Tuesday, February 24, 2009

Radio voice of my childhood

A month before I was born, on 24 September 1940, the Nazis had started to bomb British factories, aerodromes and communication links. Then they got around to daily raids on cities such as Liverpool and London. As a young child at Waterview in South Grafton, I must have been immersed in the wartime radio broadcasts, because the voice of Vera Lynn and the words and music of her songs are as vivid in my mind today as if I had just been lulled for the first time by their soft tones and rhythms.

It's amazing for me to learn that the grand old lady is alive and well today.
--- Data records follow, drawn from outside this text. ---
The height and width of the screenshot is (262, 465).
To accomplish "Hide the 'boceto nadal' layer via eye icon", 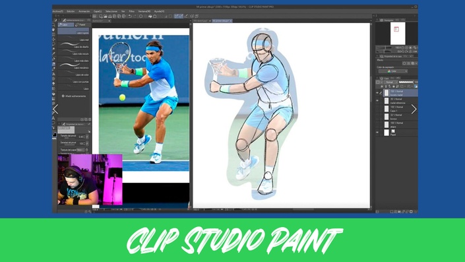I will [x=377, y=93].
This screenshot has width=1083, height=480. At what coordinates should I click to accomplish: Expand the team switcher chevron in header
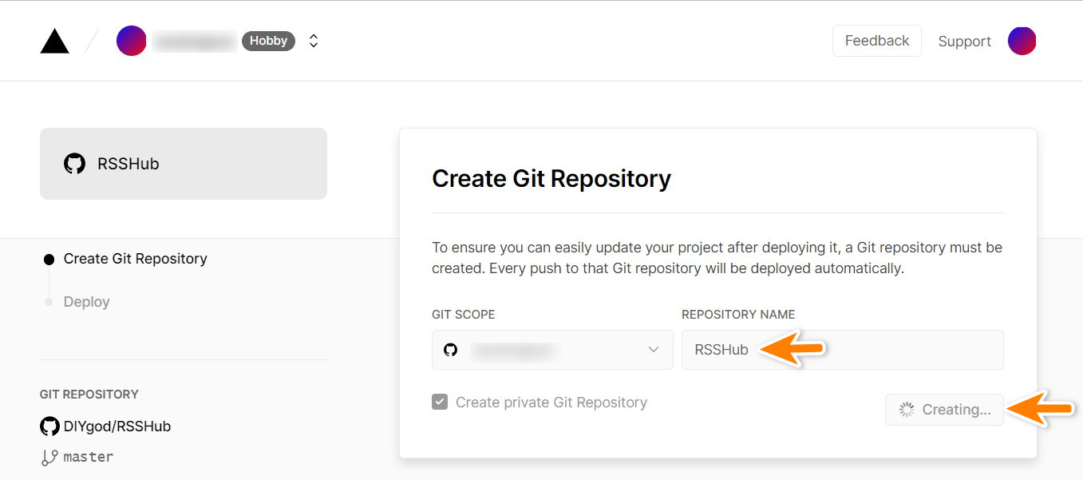[313, 40]
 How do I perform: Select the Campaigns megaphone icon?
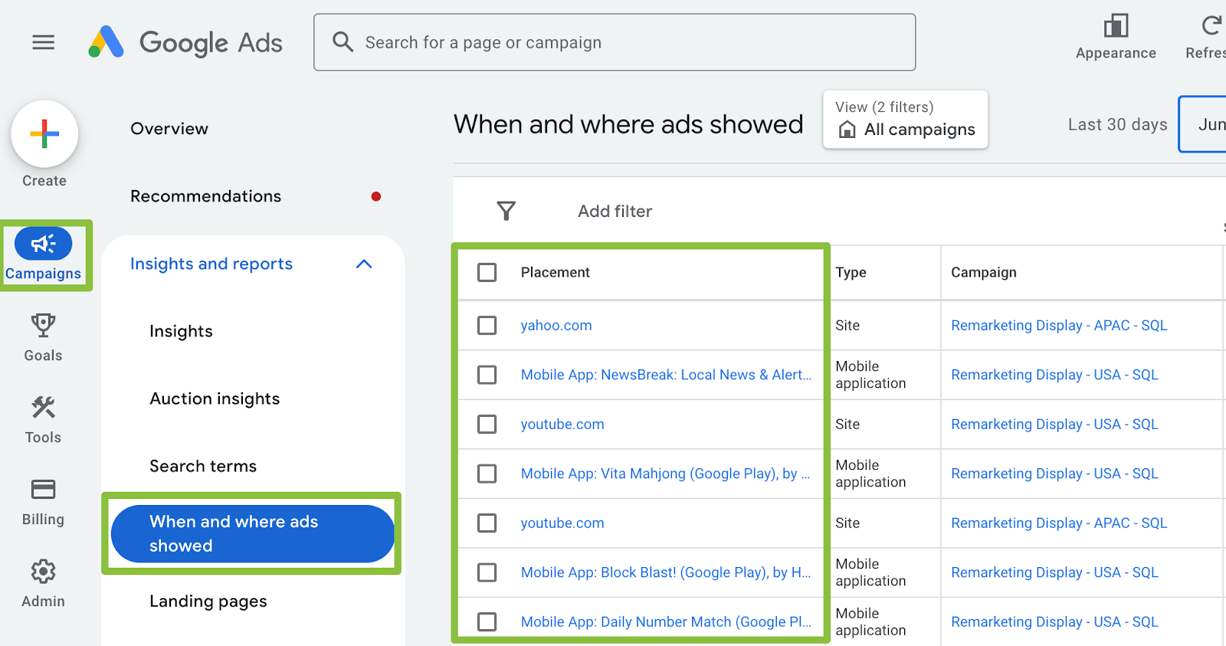coord(44,244)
On March 20, she'll be 92.

Maybe it's because of the following song that countless Australians of my generation learned that the English Channel was bordered by tall white chalk cliffs. Those of us who have problems in trying to imagine blue-feathered birds in the English sky must understand that Vera Lynn's symbolic "bluebirds" above the English Channel were in fact Spitfire fighter aircraft.



The haunting refrain of Vera Lynn's following song—no doubt her greatest success—was a prayer for the safe return of soldiers:



The great English cities were blacked out at night so that Nazi bombers would not be able to find them. The bombs, too, must have cut off the electricity in many places. So, the image of awaiting the return of the lights is both a metaphor of peace and a reality.



I'm surprised at times to realize that, although I was a child out in the Antipodes, the events and the spirit of this harsh period appear to have marked me.